Two Different Investigations

In the state of Illinois, it is often the Department of Child and Family Services (DCFS) that first gets a report of child abuse or child neglect. Depending on the nature of the allegations or suspicions, DCFS may notify local law enforcement of the reported concerns. In such a situation, the police and DCFS may each be conducting their own separate investigation and sharing relevant information about your case.

While a DCFS investigation is technically a family court issue related to a civil matter, their investigation can still have serious criminal consequences. Anything you say to a welfare worker or agency representative may ultimately be used on your behalf or against you in a criminal trial.
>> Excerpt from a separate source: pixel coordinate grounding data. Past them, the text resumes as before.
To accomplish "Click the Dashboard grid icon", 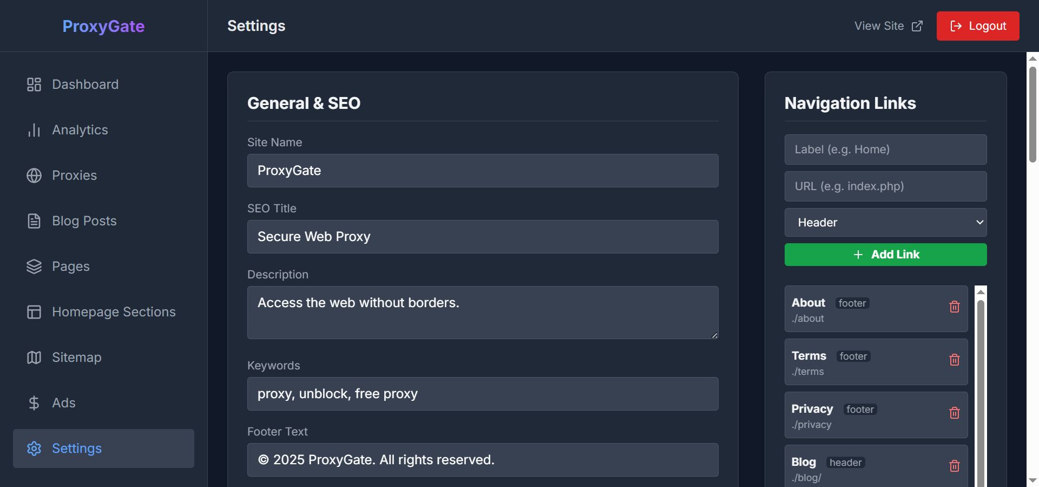I will point(34,85).
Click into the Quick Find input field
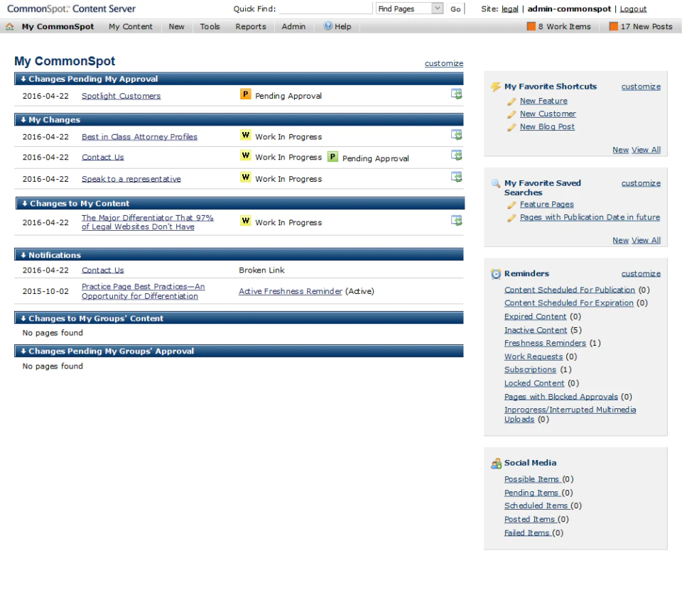This screenshot has height=590, width=682. pyautogui.click(x=326, y=9)
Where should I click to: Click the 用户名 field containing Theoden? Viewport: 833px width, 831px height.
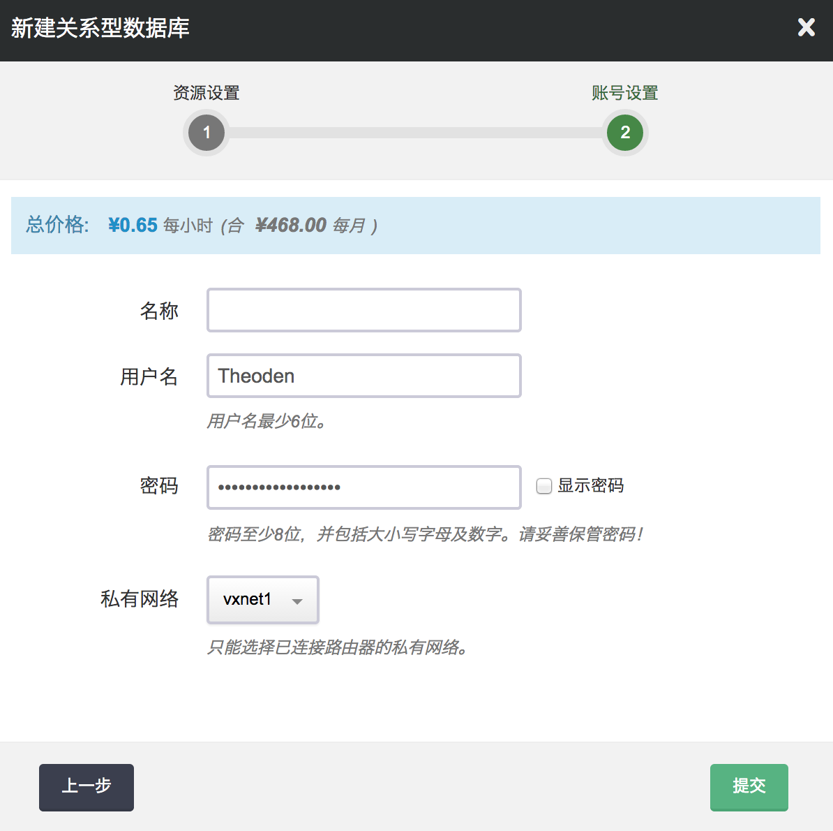click(x=363, y=376)
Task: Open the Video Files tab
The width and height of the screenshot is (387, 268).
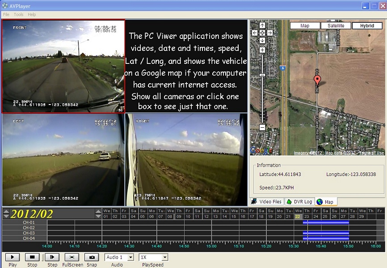Action: tap(267, 202)
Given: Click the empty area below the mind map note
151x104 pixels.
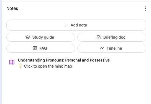Looking at the screenshot, I should [76, 86].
Consequences of Conviction

There are several different child abuse and child neglect crimes. One of the most common is called  child endangerment, and this crime covers a wide range of conduct. A recent, alarming trend around the country has seen such charges brought against parents who left their children in hot cars unattended, sometimes with tragic results. Even without a negative outcome to your child, you could face child endangerment charges for leaving your child under the age of six in a car for as little as ten minutes.

While some first-time child neglect offenses are Class A misdemeanors, most crimes with child victims are felonies. This means that a single conviction could bring prison sentences for first-time offenders of three years or longer, depending on the circumstances.

In addition to jail or prison time, a criminal conviction for child abuse or neglect makes a DCFS action against you almost certain. You can have your child removed from your home and placed in foster care for a period of time. You could even be facing the restriction or termination of your parental rights.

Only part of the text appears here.